BLITZER: The prostate was not cancer, was it?

GUPTA: No, Wolf, it was not. They did a biopsy and they did an operation to actually reduce the size of the prostate at the same time.

But they also check an important laboratory value known as PSA. People may know what that is, prostate-specific antigen. And his numbers have always been low, which indicates he doesn't seem like he has cancer from that.

BLITZER: Sanjay, thanks very much.

Sanjay Gupta going through all these records. He'll be back later with more.

Also this hour, Barack Obama's continuing his full court press against John McCain in the state of Florida. He's in Sunrise, Florida, right now.

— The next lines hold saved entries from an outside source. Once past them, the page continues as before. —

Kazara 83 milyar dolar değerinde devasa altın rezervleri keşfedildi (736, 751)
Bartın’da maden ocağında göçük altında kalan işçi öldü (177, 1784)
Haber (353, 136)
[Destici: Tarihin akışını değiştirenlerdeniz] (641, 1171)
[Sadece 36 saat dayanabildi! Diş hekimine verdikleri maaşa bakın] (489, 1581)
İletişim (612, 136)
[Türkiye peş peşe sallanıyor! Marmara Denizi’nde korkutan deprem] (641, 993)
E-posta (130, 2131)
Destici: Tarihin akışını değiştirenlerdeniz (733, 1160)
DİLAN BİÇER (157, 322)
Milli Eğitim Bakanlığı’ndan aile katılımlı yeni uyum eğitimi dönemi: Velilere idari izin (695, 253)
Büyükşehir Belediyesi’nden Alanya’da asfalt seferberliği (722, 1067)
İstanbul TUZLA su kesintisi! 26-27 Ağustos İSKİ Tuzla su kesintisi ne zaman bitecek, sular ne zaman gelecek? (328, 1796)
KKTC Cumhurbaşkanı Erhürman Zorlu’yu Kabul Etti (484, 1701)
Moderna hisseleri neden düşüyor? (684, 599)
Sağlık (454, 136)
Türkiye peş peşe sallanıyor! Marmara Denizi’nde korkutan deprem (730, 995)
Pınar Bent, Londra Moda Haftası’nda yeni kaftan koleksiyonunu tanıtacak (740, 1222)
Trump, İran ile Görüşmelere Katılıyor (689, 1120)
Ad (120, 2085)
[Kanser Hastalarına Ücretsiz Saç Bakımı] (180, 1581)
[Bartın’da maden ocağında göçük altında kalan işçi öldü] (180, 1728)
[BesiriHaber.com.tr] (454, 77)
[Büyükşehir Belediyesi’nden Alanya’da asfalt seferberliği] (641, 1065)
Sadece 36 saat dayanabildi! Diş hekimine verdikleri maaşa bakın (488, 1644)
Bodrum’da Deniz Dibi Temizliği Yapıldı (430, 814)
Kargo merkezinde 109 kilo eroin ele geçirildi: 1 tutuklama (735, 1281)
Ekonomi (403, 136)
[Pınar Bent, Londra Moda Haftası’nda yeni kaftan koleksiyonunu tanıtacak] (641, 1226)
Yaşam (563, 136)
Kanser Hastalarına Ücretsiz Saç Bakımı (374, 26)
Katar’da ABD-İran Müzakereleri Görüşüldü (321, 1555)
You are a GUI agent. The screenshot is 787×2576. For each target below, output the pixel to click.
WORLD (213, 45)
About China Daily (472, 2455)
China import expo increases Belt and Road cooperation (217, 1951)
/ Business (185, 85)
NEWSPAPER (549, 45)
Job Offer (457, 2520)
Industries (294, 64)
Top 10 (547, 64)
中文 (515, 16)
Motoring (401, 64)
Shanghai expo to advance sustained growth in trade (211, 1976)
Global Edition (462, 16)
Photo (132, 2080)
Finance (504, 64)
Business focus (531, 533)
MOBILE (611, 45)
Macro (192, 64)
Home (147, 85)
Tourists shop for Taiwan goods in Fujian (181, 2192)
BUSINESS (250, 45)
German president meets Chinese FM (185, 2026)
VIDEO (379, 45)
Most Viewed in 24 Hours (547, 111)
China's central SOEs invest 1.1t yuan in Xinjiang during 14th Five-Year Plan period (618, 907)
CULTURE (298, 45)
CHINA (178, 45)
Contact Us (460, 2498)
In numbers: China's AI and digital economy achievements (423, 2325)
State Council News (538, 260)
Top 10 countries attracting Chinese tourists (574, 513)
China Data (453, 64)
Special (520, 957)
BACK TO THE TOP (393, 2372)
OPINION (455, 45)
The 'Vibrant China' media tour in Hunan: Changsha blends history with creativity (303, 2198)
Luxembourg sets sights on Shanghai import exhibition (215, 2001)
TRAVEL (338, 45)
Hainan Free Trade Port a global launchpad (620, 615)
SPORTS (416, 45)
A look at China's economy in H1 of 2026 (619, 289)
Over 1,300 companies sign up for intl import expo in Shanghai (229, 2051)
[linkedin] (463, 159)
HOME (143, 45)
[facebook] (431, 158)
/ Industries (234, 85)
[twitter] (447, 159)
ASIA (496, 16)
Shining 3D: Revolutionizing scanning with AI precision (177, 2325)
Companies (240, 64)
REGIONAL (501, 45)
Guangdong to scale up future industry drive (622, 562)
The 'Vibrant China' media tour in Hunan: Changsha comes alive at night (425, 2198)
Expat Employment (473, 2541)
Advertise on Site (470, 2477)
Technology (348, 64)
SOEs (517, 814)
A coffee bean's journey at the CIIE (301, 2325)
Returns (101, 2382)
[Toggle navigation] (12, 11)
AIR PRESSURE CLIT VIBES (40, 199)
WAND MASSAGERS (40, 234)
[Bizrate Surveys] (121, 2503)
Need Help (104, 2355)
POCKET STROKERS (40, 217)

Earlier in Miami, Obama reached out to Cuban-American voters, a very powerful force in state and national politics. Cuban-Americans traditionally have voted Republican, swayed by the party's no compromise stance against Cuba's communist regime. But Obama says he'd offer a different approach. He repeated his willingness to meet with the new Cuban leader, Raul Castro, an idea McCain has harshly criticized.

(BEGIN VIDEO CLIP)

SEN. BARACK OBAMA (D-IL), PRESIDENTIAL CANDIDATE: I will never, ever compromise the cause of liberty. And unlike John McCain, I would never, ever rule out a course of action that could advance the cause of liberty.

We've heard enough empty promises from politicians. I intend to turn the page. It's time for more than tough talk that never yields result. It's time for a new strategy.

(END VIDEO CLIP)

BLITZER: We're going to have much more on Obama's pitch and whether Cuban-Americans in South Florida could be open to it right now.

That's coming up.

Coming up right now though is Jack Cafferty. He's got "The Cafferty File" -- Jack.

JACK CAFFERTY, CNN ANCHOR: Wolf, Americans are being hit with a more expensive Memorial Day holiday weekend than in years past, with soaring costs for everything from gasoline to hamburger buns. Gas prices, at a national average of $3.88 a gallon, have now risen for 17 consecutive days, according to AAA. The motorist group says that for the first time since 2002, Americans plan to drive less this Memorial Day Weekend than they did the year before.

It says people are traveling closer to home, taking fewer trips, and that poll was taken during the last week of April, the good old days, when gas was only $3.50 a gallon. At least seven states now average over $4 a gallon, and the rest of us will get there soon enough.

Another survey conducted this month found 23 percent of Americans have changed their travel plans for this weekend due to the high gas prices. Twelve percent are canceling their planned vacations altogether.

Meanwhile, for those who are planning to stay home, fire up the barbecue, well, get ready for some sticker shock there too. Food inflation running at its highest rate in 17 years. The cost of an average barbecue up about 6 percent for a family over last year.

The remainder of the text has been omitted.